## TEXTO MOSTRADO:

Ovejas en el campo.
Ovejas en el campo.

Cuantas veces aun escuchó y escuché esta expresión: -¡Ese es de campo¡-, y cuantos secretos esconden estas palabras, cuanta verdad. Pastorear, labrar la tierra, escuchar un tintineo, leer el viento, la tierra, el aire…, escuchar ese son que te indica que todo va bien, el son de la vida.

Rostros trabajados, morenos y sonrientes, manos agrietadas que levantaron nuestra civilización, fueron ellos y solo ellos los que crearon todo. A ti, a mí..., a todo.

Fueron rechazados, olvidados en el peldaño más bajo, en ese peldaño donde surge la magia, en ese peldaño donde reina la humildad, en ese peldaño que tanto necesitamos para sostenernos, porque quizás no sea el último, si no el primero, y la sociedad hoy se está dando cuenta de ello.

## TAREA A REALIZAR:
Indica si cada afirmación coincide con el texto mostrado. Responde sí o no y cita literalmente las palabras del texto que lo deciden.
1. Las manos de la gente de campo se describen como agrietadas.
2. Según el texto, la sociedad todavía no se da cuenta del valor de ese peldaño.
3. Los rostros de esas personas se describen como pálidos.
El material no hace falta para resolver nada de lo que aquí se pide.

## DATOS DEL EJERCICIO:
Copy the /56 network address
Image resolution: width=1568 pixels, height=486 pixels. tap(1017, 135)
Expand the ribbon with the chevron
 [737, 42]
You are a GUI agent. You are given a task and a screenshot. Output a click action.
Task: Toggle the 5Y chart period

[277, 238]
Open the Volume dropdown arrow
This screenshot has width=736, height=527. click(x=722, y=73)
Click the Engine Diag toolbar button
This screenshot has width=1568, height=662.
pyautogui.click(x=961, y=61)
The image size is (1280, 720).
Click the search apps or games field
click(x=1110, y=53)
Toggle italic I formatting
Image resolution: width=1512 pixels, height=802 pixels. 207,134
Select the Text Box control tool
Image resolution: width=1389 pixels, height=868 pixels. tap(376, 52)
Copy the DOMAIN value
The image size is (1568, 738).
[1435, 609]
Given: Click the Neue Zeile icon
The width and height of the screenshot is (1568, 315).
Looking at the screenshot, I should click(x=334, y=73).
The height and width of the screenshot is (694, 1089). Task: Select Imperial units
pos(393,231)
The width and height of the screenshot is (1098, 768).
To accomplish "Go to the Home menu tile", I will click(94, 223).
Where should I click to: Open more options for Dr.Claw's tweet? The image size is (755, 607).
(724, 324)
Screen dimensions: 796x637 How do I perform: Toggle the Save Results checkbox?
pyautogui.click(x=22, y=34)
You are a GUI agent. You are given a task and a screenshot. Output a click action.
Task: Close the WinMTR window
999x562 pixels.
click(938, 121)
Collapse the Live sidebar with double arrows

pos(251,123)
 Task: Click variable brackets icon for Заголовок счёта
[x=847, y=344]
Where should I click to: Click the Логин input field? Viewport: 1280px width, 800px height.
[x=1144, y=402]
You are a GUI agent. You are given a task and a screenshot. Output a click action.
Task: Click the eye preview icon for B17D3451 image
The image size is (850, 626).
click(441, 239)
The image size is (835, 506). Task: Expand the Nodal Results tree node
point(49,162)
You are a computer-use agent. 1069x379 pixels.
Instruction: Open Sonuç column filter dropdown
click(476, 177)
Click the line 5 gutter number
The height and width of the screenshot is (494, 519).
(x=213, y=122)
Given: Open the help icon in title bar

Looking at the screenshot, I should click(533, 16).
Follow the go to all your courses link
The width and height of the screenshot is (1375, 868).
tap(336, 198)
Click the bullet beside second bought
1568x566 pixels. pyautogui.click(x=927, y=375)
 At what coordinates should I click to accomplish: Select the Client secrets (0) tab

## SOLUCIÓN DEL EJERCICIO:
1. Sí: «manos agrietadas que levantaron nuestra civilización».
2. No: «y la sociedad hoy se está dando cuenta de ello».
3. No: «Rostros trabajados, morenos y sonrientes».